Germ linked to dairy kills three in outbreak: CDC

Thu Oct 9, 2008 10:36am EDT

 

Source of Article:  http://www.reuters.com/article/newsOne/idUSTRE49857720081009?sp=true

 

WASHINGTON (Reuters) - An outbreak of Listeria food poisoning from a Massachusetts dairy killed three elderly men, caused the stillbirth of a baby and the premature birth of a second baby, U.S. health officials reported on Thursday.

They said the outbreak, while rare, demonstrates how difficult it can be to even detect, let alone trace, foodborne illness. It also shows that local health officials must move swiftly even at the hint of an outbreak.

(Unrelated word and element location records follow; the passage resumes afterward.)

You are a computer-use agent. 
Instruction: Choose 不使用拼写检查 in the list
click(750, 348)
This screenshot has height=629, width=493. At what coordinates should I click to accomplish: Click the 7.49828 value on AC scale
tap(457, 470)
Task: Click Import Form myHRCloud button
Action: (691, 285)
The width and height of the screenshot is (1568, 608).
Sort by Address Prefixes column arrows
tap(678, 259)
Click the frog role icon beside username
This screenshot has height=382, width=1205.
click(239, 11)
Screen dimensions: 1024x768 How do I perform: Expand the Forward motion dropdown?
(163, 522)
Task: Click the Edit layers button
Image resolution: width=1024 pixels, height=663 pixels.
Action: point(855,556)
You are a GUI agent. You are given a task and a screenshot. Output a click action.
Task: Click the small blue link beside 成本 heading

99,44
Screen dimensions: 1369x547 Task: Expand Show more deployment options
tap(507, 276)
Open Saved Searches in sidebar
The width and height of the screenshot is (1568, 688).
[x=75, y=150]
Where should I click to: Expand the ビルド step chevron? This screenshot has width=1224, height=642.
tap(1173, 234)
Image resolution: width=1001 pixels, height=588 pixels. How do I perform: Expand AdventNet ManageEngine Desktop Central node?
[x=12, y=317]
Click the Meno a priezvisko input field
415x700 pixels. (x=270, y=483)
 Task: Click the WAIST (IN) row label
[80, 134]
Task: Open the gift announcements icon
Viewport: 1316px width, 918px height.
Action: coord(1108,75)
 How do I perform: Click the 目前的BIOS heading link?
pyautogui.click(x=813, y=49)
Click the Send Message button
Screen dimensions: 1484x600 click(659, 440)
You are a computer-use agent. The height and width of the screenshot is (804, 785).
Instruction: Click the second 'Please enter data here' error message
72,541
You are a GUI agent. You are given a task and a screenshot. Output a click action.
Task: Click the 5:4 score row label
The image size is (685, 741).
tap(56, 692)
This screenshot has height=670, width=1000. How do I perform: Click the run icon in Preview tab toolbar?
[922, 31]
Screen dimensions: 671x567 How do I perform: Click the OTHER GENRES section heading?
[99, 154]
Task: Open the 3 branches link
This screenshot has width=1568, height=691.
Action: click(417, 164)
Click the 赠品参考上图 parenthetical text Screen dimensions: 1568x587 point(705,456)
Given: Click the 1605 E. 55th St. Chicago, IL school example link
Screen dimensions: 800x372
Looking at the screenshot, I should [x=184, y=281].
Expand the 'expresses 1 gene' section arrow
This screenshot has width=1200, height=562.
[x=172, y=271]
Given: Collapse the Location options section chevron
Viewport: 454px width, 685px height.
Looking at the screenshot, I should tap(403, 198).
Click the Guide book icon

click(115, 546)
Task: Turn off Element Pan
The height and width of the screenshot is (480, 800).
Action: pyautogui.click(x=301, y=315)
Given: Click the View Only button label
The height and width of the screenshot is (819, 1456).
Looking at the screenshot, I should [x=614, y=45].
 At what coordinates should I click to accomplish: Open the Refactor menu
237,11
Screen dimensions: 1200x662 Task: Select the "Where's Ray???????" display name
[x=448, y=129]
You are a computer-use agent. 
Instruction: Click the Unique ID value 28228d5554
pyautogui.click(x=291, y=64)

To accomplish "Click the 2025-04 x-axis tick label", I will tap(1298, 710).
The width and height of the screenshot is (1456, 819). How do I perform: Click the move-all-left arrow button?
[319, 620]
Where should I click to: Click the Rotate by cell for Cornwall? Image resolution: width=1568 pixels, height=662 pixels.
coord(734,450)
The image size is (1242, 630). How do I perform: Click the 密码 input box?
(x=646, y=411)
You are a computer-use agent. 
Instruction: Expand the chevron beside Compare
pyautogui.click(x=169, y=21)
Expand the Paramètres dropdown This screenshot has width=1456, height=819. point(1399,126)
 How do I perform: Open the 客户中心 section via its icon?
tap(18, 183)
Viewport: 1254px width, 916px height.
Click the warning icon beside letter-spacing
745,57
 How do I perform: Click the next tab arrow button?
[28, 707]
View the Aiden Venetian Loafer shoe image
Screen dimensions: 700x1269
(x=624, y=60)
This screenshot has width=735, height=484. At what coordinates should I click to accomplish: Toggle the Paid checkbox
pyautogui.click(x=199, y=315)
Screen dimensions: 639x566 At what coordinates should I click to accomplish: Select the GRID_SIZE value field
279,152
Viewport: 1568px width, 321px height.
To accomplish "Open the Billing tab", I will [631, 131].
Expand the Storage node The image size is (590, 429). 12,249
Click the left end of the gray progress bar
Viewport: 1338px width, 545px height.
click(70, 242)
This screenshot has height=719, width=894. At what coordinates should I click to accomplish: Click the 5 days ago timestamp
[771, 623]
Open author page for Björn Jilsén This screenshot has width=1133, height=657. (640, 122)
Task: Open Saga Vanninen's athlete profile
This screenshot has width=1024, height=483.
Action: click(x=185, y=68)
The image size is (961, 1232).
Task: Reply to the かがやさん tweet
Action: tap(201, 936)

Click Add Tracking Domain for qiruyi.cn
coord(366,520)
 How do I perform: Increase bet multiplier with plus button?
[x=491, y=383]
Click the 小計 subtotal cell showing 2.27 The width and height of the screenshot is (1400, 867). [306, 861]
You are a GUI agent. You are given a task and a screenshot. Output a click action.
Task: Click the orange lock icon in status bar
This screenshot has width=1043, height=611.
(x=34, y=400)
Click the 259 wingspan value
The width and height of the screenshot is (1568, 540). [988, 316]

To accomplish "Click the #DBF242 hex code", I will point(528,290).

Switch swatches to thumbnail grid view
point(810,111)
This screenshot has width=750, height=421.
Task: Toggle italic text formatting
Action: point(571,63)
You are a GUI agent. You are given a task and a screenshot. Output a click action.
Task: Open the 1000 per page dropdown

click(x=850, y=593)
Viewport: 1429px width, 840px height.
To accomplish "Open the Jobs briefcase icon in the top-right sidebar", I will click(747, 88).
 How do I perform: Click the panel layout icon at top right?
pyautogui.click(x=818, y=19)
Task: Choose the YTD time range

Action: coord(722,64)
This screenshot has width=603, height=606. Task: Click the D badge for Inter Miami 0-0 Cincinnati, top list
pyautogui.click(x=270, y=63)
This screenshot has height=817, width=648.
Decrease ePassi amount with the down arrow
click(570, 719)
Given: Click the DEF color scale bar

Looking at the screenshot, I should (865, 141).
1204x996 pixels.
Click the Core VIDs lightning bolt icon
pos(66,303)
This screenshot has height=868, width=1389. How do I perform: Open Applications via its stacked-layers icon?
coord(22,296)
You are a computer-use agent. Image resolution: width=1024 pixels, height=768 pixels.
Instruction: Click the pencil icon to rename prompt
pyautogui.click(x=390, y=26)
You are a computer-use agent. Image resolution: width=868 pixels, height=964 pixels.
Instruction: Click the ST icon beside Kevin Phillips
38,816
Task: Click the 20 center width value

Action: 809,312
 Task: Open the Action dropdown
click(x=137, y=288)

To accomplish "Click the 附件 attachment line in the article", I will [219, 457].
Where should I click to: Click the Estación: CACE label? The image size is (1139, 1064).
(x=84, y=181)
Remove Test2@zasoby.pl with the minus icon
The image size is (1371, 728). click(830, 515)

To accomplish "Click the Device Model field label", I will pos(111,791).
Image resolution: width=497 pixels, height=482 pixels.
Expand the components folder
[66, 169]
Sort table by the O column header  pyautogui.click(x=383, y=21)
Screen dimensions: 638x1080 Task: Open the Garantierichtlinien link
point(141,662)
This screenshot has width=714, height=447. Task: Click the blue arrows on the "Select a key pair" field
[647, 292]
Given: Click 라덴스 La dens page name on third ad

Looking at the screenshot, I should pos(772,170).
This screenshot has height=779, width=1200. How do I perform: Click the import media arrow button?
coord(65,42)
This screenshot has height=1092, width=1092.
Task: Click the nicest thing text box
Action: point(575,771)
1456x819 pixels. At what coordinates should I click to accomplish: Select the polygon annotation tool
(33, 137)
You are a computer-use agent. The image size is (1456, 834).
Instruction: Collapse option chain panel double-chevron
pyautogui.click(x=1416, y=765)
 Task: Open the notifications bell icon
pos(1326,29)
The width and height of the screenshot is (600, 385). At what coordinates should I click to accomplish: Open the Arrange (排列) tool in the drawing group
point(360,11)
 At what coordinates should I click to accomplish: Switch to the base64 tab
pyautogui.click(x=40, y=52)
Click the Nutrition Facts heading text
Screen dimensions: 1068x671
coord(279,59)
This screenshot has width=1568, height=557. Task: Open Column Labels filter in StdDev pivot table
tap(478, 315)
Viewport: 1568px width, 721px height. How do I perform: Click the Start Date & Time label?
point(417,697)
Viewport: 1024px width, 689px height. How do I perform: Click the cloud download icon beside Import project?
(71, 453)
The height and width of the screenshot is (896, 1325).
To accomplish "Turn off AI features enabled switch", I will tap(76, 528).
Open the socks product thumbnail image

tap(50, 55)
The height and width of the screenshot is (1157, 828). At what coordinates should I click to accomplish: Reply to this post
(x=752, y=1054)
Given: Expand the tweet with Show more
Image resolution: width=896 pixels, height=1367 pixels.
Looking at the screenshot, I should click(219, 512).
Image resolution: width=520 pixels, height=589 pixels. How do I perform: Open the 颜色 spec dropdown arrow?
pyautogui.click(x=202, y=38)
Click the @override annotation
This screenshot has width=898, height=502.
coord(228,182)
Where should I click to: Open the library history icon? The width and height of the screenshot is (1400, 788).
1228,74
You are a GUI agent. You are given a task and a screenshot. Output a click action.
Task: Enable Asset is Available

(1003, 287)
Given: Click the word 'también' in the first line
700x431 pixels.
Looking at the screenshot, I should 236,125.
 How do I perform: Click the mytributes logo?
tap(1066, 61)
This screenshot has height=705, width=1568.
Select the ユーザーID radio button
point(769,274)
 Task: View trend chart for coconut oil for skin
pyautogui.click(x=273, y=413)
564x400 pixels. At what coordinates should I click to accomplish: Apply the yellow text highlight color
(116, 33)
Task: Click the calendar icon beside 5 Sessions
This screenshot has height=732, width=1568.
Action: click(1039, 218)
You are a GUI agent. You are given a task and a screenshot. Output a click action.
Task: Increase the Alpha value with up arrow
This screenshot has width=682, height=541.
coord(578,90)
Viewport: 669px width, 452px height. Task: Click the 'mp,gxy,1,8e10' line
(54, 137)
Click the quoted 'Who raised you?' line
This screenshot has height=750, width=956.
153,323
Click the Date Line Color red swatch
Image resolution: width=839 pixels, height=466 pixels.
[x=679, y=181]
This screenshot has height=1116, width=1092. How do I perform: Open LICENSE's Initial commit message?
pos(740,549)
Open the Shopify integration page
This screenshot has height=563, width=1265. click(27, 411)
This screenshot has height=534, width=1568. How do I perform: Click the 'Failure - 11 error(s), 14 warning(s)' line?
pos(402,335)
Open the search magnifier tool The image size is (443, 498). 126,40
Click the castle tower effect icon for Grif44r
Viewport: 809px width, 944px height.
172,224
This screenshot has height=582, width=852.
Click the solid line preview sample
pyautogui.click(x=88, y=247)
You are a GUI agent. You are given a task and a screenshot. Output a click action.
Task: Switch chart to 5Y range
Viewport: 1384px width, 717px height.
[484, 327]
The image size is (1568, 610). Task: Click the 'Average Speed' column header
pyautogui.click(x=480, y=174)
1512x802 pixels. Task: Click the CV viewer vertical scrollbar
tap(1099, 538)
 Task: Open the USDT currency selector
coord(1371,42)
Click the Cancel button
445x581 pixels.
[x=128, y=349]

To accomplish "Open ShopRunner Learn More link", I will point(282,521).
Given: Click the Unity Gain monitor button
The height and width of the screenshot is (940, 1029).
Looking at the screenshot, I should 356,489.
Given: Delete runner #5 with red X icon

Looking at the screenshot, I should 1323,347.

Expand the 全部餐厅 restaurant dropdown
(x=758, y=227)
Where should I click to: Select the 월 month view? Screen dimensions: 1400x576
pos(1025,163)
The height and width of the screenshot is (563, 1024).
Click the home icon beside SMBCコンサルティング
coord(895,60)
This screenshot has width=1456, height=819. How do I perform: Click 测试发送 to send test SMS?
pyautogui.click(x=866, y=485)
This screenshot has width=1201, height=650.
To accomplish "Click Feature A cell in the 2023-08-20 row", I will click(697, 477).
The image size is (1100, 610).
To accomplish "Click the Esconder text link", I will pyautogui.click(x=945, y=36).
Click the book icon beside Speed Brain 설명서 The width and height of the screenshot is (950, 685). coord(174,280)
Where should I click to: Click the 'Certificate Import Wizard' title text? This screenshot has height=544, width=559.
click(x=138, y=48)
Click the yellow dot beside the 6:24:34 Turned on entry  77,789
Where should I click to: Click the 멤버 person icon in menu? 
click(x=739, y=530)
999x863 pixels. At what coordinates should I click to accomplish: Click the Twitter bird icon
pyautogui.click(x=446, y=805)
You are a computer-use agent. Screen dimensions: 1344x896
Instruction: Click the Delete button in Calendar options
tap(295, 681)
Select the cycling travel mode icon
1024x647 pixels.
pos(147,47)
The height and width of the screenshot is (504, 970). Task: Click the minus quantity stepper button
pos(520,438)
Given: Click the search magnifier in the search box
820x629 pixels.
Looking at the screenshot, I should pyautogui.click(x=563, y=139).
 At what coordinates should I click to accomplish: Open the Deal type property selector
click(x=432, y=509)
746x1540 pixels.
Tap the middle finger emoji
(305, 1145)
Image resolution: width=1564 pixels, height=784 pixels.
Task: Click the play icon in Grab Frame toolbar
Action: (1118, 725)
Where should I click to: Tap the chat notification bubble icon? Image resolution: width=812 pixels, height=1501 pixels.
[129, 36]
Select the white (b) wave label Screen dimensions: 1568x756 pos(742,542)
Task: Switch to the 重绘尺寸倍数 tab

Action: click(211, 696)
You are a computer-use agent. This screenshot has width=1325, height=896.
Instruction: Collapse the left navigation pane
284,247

"Dairy A was a family owned and operated milk product pasteurizing, bottling, and processing facility located in central Massachusetts; the dairy had operated for nearly 50 years," the U.S. Centers for Disease Control and Prevention said in its weekly report on death and disease.

The CDC does not identify businesses featured in its reports.

Investigation showed that an 87-year-old man who died at the end of 2007 was infected with a particular strain of Listeria.

DNA testing linked the death to four other cases going back to June of that year -- two other elderly men who died, a woman who had a healthy but premature baby, and another woman whose baby was stillborn.

All five had consumed milk from the dairy.

Listeria can kill the very young and very old and endanger pregnancies. In most healthy younger people, it causes fever and stomach distress but is not usually diagnosed because the patients rarely go to the doctor.

The CDC estimates that 2,500 people become seriously ill with listeriosis each year and 500 die in the United States.

An investigation determined that the dairy had been pasteurizing its milk products properly. The CDC said the milk likely had been contaminated after this process.

The dairy closed after the investigation.

"The findings from this outbreak underscore the importance of physical facility and equipment design and cross-contamination controls, particularly in older facilities that manufacture perishable, ready-to-eat foods that have a long shelf-life and that support the growth of L. monocytogenes under refrigeration," the report reads.

The CDC and the U.S. Food and Drug Administration have been under pressure to do more to prevent foodborne illnesses after recent high-profile outbreaks, including hundreds of cases of Salmonella from April to June of this year linked to peppers imported from Mexico.